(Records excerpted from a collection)

—————

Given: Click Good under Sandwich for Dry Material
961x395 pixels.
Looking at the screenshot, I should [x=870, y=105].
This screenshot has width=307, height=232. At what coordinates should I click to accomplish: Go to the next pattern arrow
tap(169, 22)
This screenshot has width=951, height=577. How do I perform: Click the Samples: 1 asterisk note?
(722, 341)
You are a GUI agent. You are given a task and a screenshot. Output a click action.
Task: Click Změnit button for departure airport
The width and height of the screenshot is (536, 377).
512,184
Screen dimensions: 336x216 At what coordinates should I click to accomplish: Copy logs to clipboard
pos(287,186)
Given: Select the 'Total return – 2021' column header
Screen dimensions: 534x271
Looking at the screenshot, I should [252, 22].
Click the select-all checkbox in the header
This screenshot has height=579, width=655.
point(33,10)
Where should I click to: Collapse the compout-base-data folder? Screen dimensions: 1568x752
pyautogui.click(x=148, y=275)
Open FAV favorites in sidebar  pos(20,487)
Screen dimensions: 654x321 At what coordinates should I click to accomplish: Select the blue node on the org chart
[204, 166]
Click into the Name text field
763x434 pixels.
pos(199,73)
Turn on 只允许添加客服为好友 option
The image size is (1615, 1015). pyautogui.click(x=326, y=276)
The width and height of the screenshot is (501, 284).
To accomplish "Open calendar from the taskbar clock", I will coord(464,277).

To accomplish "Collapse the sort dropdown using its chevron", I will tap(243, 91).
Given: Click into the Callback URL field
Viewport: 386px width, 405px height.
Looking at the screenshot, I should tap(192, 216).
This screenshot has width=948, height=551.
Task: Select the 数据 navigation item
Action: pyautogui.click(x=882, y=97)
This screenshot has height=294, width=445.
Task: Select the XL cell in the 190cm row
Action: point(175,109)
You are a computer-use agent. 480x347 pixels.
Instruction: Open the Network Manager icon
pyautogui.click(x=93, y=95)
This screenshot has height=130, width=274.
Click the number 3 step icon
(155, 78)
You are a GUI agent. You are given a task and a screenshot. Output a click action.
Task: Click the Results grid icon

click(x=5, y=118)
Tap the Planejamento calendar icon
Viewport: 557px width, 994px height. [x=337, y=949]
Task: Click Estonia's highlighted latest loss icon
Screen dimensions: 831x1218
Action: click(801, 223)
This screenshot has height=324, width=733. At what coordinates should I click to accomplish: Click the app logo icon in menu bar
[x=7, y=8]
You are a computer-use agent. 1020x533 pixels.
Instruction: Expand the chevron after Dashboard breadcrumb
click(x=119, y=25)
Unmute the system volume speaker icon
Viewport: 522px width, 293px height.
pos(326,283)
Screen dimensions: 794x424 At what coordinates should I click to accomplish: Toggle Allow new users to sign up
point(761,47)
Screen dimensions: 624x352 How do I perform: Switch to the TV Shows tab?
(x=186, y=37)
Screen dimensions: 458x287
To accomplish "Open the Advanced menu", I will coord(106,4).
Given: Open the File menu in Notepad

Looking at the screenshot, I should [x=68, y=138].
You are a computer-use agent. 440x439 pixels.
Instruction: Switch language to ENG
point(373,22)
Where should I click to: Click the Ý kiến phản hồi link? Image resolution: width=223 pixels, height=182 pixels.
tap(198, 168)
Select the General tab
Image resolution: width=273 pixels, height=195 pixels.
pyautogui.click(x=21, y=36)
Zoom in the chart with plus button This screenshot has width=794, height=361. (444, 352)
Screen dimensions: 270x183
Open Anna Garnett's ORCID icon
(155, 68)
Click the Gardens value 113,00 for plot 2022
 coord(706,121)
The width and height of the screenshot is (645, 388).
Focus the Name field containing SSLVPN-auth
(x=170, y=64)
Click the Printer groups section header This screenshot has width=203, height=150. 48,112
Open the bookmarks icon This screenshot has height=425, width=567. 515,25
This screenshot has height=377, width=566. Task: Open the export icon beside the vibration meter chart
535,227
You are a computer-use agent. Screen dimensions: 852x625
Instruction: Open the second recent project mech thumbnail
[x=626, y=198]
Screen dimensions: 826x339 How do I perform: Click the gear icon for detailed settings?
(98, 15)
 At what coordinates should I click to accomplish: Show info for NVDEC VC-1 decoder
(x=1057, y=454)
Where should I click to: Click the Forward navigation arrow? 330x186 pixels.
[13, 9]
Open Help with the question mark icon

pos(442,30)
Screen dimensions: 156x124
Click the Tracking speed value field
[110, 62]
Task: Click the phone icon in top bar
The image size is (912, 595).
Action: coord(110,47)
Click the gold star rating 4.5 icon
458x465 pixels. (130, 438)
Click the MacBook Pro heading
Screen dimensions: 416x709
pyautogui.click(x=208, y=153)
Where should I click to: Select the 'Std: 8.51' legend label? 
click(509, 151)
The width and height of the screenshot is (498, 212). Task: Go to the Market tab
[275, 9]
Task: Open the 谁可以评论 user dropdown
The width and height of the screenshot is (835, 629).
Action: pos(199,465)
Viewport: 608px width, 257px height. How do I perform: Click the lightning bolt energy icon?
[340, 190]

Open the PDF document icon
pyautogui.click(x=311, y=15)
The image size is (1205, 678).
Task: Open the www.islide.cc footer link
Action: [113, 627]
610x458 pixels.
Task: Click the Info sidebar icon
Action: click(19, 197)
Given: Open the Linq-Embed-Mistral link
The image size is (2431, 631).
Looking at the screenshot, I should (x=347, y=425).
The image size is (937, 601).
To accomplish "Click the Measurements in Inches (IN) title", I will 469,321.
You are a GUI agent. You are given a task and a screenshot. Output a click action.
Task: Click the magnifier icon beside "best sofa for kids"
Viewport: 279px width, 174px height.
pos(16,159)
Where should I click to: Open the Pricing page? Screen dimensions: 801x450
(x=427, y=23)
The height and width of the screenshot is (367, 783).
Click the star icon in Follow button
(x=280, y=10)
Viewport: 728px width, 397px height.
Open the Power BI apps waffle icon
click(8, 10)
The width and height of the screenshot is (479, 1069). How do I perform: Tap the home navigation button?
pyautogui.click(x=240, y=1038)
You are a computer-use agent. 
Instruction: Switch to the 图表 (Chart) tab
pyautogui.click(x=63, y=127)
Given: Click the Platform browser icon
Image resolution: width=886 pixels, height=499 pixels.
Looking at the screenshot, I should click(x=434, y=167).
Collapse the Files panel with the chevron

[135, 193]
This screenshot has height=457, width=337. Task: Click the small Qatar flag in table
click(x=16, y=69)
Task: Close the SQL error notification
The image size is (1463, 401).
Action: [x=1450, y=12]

—————

--- Task statement ---
Report how many lines of the entries above contain "agent", and give no other output.

--- Exercise solution ---
8